**What this task involves:** Where a line of the data below has the string "Bombones", copy that line.

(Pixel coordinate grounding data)
——

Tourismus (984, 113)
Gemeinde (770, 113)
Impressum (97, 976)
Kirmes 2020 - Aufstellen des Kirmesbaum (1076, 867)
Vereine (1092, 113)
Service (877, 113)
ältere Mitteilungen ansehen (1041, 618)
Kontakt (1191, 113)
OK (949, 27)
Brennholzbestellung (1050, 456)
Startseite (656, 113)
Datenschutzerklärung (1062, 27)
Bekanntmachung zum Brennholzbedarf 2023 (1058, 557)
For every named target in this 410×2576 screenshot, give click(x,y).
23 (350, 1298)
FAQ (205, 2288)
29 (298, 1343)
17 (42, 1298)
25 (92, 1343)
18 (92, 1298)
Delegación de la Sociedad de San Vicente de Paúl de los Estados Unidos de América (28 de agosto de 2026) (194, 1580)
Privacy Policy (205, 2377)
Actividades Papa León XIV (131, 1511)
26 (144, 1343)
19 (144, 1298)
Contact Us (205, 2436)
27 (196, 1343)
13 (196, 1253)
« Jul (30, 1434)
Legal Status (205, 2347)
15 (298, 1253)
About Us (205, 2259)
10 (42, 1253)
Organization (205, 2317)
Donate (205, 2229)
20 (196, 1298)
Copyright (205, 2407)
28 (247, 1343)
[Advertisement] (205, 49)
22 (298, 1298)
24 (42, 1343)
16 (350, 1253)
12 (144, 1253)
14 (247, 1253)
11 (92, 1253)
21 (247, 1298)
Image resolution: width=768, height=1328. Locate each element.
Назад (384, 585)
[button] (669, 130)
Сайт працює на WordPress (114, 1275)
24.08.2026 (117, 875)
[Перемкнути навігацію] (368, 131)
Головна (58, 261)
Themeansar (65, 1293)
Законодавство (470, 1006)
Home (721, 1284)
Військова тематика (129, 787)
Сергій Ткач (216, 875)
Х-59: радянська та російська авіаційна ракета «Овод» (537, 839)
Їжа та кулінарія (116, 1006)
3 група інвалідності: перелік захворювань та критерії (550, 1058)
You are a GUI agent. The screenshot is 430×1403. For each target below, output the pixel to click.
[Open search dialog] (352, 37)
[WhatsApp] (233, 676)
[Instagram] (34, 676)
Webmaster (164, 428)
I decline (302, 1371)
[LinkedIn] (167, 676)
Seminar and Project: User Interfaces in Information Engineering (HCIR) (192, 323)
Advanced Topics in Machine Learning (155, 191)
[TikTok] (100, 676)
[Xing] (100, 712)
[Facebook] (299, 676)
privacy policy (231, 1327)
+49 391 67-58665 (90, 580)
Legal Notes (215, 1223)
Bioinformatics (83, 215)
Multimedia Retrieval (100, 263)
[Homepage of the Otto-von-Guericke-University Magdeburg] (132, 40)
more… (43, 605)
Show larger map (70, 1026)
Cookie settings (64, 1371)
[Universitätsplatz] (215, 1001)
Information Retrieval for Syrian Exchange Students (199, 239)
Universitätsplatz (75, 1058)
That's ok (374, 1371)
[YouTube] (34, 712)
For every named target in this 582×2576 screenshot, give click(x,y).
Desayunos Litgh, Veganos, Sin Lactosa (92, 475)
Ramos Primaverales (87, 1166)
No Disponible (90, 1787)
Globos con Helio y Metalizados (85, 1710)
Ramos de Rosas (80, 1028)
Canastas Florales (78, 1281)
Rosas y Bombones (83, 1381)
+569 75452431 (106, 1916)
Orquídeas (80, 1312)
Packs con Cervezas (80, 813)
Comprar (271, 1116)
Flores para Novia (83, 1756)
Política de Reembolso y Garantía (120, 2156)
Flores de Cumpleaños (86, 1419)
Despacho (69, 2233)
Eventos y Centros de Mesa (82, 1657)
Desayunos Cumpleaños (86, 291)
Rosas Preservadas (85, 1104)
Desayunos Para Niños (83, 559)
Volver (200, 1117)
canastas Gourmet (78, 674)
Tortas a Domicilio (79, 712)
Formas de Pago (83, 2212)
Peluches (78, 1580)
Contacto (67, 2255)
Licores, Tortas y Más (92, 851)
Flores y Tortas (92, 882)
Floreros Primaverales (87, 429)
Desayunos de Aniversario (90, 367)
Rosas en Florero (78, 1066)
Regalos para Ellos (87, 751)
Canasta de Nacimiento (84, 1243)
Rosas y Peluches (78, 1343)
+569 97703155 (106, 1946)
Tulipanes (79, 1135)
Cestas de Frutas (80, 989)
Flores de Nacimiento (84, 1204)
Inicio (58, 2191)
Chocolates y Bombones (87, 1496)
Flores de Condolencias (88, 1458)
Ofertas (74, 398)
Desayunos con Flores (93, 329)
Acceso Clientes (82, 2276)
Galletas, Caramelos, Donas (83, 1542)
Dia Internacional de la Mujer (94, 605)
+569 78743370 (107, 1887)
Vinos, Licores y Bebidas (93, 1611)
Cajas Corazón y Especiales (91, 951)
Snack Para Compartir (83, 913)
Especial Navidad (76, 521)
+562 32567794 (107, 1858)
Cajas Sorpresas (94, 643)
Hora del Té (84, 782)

——

**Response to the task:**
Rosas y Bombones (83, 1381)
Chocolates y Bombones (87, 1496)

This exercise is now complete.